**Problem to solve**
Quote these lines exactly: the one that holds "Open the Communicate tab" and every line after it to the end of the material below. Skip pictures.

**Data shown**

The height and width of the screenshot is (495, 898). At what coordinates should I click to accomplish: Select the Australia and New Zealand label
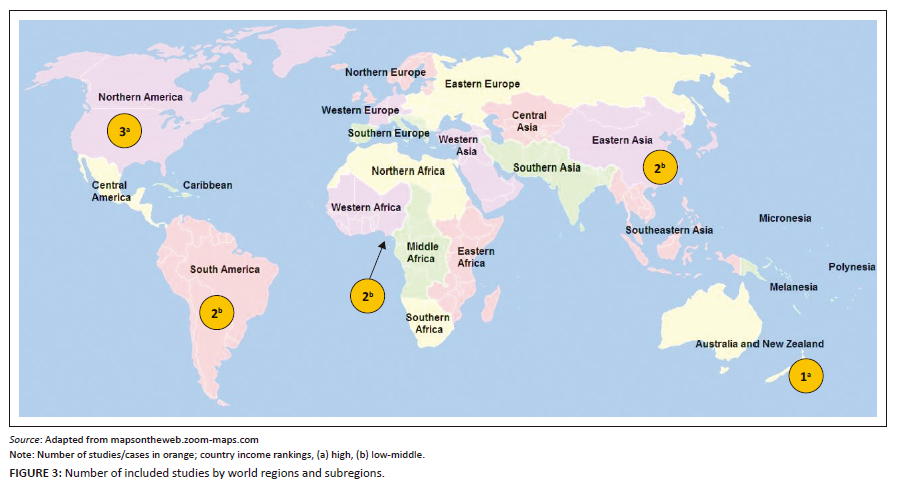point(759,345)
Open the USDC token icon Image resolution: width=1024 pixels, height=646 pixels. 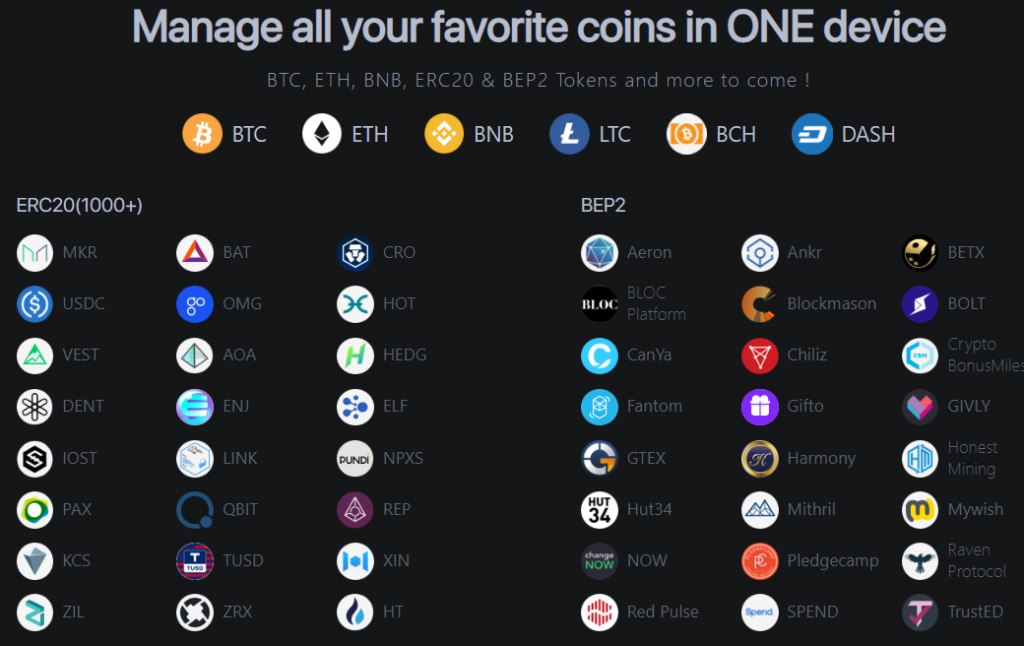tap(35, 304)
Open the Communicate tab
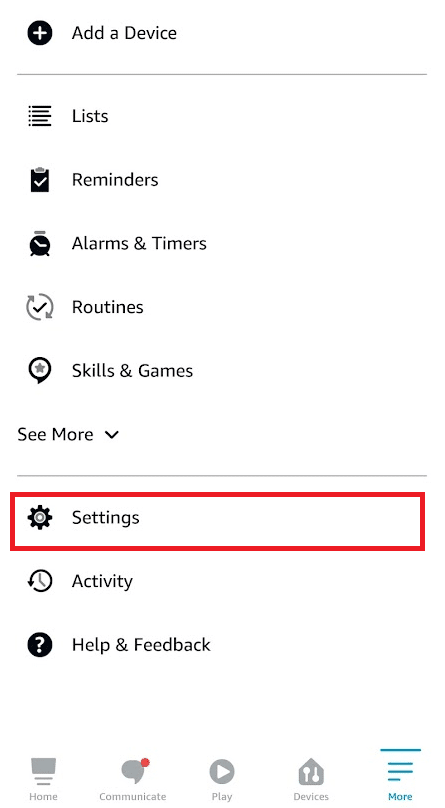The image size is (445, 808). click(x=133, y=779)
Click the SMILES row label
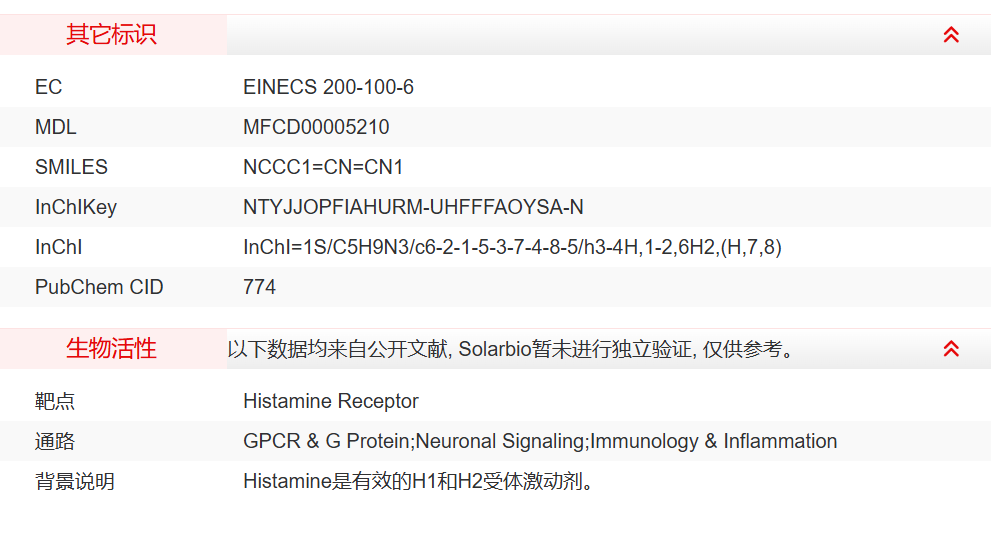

**Answer below**
Open the Communicate tab
The image size is (445, 808). click(x=133, y=779)
Click the SMILES row label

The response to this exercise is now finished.